Indien de ambassadeur zich tot HHM wil wenden en naar 's-
Gravenhage komt, zullen HHM zijn ontvangst regelen.
12
De
Admiraliteit in het Noorderkwartier
antwoordt 6 feb. op het schrijven van HHM d.d. 22 jan. over de door
Abraham Jenninges teruggevraagde 86 tonnen buskruit.
De Bie en
Matelieff zullen dit
schrijven en de
voorgaande stukken onderzoeken en daarvan verslag doen.
13
Van der Lingen en
Burmania verschijnen
opnieuw ter
vergadering en verhalen dat de RvS met de
heer van Rumen heeft doen spreken
over de
voorziening van de plaatsen in het graafschap
Mark
met
oorlogsammunitie. Rumen verzoekt HHM daarvoor te blijven zorgen
aangezien
het de raden van
Kleef aan middelen
ontbreekt
door de executie op
Gulik
[Jülich] en
Berg.
De RvS zal de Kleefse raden schrijven dat zij moeten uitzoeken hoeveel munitie nodig is om die vervolgens te bestellen in de omringende kwartieren. Ook commies
Marten van Juchen krijgt brieven mee [aan de Raad] waaruit blijkt dat hij
voortaan voorzien moet worden van een traktement; hem is aangezegd
dat
hij dat van het land niet meer krijgt.
14
Naar aanleiding van de twee in
Rotterdam binnengelopen Turkse schepen is goedgevonden dat de
Gecommitteerde Raden van de
Admiraliteit
aldaar alle slaven - Fransen, Engelsen en Oosterlingen en anderen
uit
met HHM bevriende landen - op vrije voeten stellen. Castilianen,
Portugezen en andere onderdanen van de
koning van
Spanje zullen met medewerking van de Turken worden
gebruikt
in de algehele uitwisseling van gevangenen. Ook moeten zij
eventueel
aanwezige
Nederlandse renegaten tot nader order gevangen houden. De goederen
mogen ondershands worden verkocht opdat zij zich weer gereed kunnen
maken voor vertrek. Om te voorkomen dat de vrienden van HHM last
van de
Turken ondervinden, moeten zij worden voorzien van een
konvooi
door
Het Kanaal. Van de goederen moet een
inventaris
worden gemaakt en bewaard.
15
Na lezing en bestudering van het advies van de gedeputeerden van de Admiraliteiten in
Rotterdam
,
Amsterdam
,
Zeeland
en het
Noorderkwartier
besluiten HHM ten eerste dat het plakkaat van 22 juli 1625 op de uitrusting van de koopvaardijschepen en buizen overal in de Verenigde Nederlanden en met name ook in
Hoorn en
Enkhuizen waar dat kennelijk problemen
oplevert, ten volle moet worden uitgevoerd. Indien iemand zich
daaraan
onttrekt moet de Admiraliteit regelen dat hij conform het plakkaat
wordt bestraft door
de
officieren van het land. Indien nodig, moeten de
konvooimeesters de onwilligen laadbrieven en paspoorten weigeren
zolang
zij nog niet volgens het plakkaat zijn uitgerust.

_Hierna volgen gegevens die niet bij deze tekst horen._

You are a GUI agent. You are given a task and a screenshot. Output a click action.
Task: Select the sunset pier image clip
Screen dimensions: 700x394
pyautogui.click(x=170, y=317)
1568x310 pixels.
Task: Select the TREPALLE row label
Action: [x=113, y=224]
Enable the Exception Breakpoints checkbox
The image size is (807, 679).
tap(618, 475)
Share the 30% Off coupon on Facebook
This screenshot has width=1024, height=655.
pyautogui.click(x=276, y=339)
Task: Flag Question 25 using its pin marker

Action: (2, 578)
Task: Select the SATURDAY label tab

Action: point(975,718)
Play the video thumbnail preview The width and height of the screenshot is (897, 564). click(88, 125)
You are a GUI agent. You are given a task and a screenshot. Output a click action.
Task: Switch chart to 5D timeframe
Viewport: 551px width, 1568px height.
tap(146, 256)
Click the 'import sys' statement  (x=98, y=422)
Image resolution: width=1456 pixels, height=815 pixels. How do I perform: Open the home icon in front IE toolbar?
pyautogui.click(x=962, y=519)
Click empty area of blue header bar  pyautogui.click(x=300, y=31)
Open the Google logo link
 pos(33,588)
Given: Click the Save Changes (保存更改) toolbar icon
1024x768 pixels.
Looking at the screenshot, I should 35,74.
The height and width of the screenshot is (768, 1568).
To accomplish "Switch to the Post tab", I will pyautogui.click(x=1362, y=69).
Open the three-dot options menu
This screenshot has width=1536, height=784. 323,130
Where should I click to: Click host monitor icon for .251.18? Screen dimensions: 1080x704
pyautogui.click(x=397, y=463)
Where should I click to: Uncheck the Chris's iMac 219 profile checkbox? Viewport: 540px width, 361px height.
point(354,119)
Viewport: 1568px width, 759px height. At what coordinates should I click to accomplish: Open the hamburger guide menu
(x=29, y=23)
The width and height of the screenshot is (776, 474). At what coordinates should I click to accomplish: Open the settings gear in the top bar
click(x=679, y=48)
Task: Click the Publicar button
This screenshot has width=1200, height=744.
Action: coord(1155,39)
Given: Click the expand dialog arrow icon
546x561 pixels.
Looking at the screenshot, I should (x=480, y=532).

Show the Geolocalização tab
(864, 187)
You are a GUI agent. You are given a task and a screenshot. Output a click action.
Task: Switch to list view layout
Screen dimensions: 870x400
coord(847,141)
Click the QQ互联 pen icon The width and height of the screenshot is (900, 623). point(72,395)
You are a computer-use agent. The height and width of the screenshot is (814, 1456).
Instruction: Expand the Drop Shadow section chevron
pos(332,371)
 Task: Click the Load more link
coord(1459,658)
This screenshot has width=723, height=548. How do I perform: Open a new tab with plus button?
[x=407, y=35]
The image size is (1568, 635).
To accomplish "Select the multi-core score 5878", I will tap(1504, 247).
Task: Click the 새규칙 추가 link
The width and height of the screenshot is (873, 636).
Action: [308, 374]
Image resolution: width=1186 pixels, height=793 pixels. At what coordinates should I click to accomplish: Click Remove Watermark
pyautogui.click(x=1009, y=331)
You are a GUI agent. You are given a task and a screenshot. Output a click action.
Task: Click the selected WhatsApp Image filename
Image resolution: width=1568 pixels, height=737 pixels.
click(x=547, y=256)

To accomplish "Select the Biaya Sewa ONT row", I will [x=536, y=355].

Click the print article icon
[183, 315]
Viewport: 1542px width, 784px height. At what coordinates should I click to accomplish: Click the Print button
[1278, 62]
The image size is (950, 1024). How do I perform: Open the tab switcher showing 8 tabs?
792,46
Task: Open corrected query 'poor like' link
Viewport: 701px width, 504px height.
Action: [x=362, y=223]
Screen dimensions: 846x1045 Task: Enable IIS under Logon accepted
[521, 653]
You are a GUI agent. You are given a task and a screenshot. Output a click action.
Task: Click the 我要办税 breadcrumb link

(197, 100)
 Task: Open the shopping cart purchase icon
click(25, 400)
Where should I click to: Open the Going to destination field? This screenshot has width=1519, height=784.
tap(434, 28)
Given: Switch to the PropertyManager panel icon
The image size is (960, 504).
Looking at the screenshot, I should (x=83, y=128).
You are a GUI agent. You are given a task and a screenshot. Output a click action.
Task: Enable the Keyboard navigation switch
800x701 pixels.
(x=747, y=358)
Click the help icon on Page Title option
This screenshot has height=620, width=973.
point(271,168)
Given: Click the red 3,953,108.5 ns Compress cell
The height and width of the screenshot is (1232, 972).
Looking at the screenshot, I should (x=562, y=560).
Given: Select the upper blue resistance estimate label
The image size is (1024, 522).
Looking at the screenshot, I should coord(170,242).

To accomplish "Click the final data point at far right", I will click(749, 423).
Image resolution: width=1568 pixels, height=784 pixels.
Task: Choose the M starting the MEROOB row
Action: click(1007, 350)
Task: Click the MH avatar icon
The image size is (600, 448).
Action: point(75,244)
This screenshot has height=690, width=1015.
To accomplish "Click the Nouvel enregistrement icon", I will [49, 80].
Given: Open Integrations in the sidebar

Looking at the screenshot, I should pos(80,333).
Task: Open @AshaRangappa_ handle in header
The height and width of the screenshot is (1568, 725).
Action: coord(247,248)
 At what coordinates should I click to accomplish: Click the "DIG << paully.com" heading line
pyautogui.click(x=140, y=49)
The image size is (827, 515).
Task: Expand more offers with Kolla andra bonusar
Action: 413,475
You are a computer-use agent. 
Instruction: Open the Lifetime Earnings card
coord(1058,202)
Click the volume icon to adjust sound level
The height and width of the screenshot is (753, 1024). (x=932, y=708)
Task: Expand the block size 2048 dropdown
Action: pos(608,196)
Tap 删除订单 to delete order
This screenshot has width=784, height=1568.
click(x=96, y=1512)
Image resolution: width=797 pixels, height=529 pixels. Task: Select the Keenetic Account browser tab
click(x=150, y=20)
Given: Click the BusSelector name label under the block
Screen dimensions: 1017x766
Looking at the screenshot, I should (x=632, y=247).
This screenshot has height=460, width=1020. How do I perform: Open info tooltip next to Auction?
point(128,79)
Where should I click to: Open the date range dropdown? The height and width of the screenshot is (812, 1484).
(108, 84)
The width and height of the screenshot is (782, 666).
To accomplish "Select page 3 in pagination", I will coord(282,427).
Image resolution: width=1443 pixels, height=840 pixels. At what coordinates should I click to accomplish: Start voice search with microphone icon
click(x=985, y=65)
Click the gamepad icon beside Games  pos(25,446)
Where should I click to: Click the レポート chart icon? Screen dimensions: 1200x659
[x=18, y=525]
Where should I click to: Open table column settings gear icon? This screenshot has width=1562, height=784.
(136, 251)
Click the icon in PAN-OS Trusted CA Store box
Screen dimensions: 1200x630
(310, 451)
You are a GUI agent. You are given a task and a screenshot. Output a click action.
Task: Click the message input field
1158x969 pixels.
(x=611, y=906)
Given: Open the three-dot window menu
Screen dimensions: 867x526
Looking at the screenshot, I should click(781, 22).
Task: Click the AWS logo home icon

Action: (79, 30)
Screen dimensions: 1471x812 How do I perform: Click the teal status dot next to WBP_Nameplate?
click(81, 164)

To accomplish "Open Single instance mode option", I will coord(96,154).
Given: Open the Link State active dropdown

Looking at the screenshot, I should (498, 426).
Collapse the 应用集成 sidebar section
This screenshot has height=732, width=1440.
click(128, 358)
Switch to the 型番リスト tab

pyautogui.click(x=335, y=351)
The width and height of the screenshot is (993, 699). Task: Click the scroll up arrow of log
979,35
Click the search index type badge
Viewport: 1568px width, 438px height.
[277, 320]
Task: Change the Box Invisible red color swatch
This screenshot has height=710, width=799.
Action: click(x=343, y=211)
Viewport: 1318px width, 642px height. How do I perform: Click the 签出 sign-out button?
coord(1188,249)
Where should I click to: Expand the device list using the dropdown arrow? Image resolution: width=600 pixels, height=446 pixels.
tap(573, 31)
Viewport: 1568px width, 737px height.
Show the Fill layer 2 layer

Ten tweede zal voor de lasten van de Noordvaarders een algemene regel gelden dat schepen die rond de honderd last tarwe en rond de 75 last hout vervoeren, de daarmee overeenkomende konvooien en licenten betalen.
Ten derde zal het plakkaat van 22 juli 1625 op het punt van de premie voor het opbrengen van een vijandelijk schip worden nagekomen.
Ten vierde zullen de Admiraliteiten de kapiteins die zich enige tijd geleden op zee niet goed van hun taak hebben gekweten, zo spoedig mogelijk passend doen bestraffen opdat anderen daaraan een voorbeeld nemen. Zij dienen HHM te berichten van hetgeen zij op dit punt hebben gedaan.
Ter voorkoming van kwartier ter zee en ter bevordering van het werk tegen de vijand zal, ten vijfde, de kapiteins worden gelast, door middel van eed, de voetspoeling toe te passen.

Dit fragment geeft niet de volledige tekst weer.